# About this notebook

* This notebook is created based on this fastai [tutorial](https://docs.fast.ai/tutorial.text.html). Additional information can be found on the fastai book as well on [Chapter 10](https://github.com/fastai/fastbook/blob/master/10_nlp.ipynb) and [Chapter 12](https://github.com/fastai/fastbook/blob/master/12_nlp_dive.ipynb). 

* This notebook also creates the submission as well. Additional inference notebook can be found from [here](https://www.kaggle.com/snnclsr/commonlit-fastai-inference) for faster submissions.



In [None]:
from pathlib import Path

from fastai.text.all import *

# Data Loading

In [None]:
BASE_DATA_PATH = Path("../input/commonlitreadabilityprize/")

df_train = pd.read_csv(BASE_DATA_PATH / "train.csv")
df_test = pd.read_csv(BASE_DATA_PATH / "test.csv")

df_train = df_train[["excerpt", "target"]]

# Language Model Dataloaders

In [None]:
common_lit = DataBlock(blocks=(TextBlock.from_df("excerpt", is_lm=True)), 
                       get_x=ColReader("text"), 
                       splitter=RandomSplitter(seed=42))
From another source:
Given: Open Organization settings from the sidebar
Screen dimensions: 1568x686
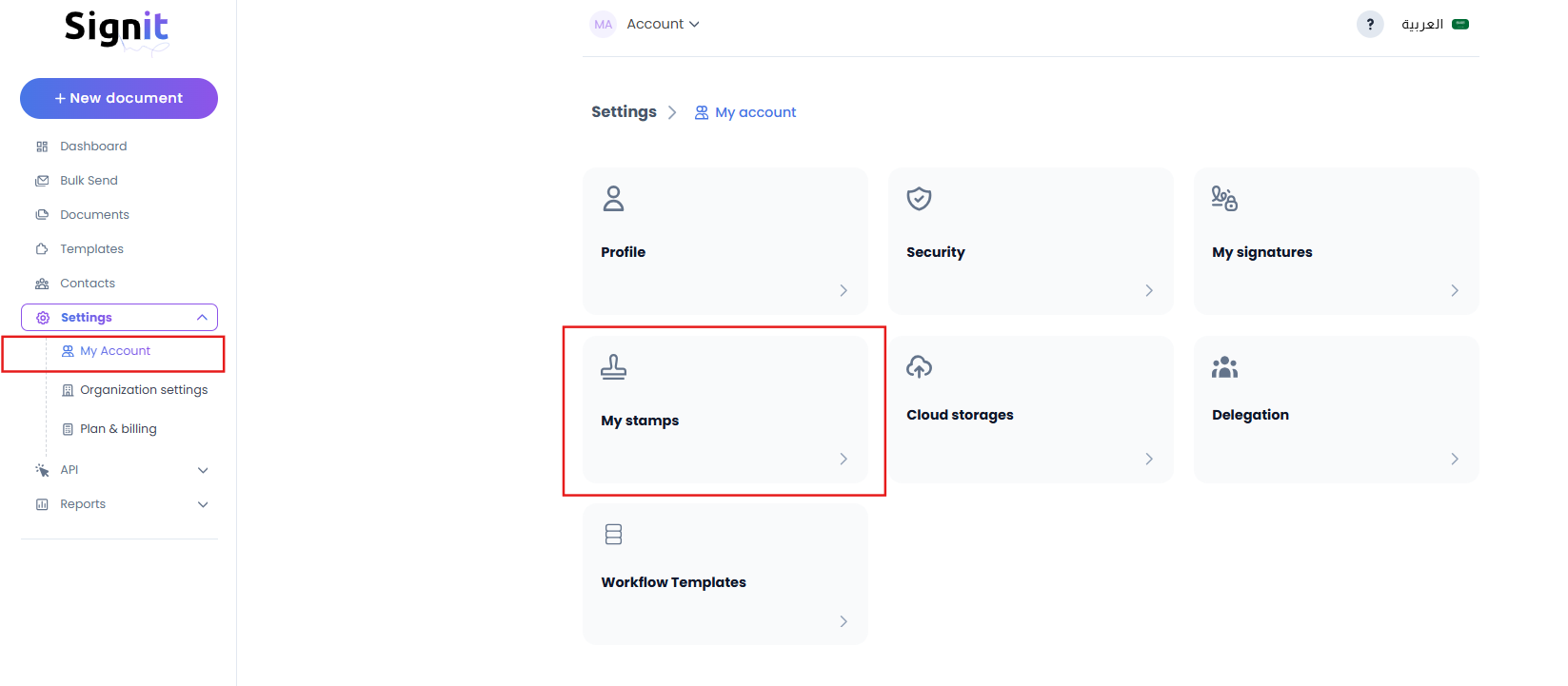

dls_lm = common_lit.dataloaders(df_train, bs=64, seq_len=256)

In [None]:
dls_lm.show_batch(max_n=4)

# Language Model Learner

In [None]:
learn = language_model_learner(dls_lm, AWD_LSTM, metrics=[accuracy, Perplexity()], wd=0.1).to_fp16()

In [None]:
learn.lr_find()

In [None]:
learn.fit_one_cycle(1, 1e-2)

In [None]:
learn.save('1epoch')

In [None]:
learn = learn.load('1epoch')

# Fine-tune the LM

In [None]:
learn.unfreeze()
learn.fit_one_cycle(10, 1e-3)

In [None]:
learn.save_encoder('finetuned')

# Dataloaders for the Text Regression

In [None]:
dls_class = DataBlock(blocks=(TextBlock.from_df('excerpt', seq_len=256, vocab=dls_lm.vocab), RegressionBlock),
                      get_x=ColReader('text'),
                      get_y=ColReader('target'),
                      splitter=RandomSplitter())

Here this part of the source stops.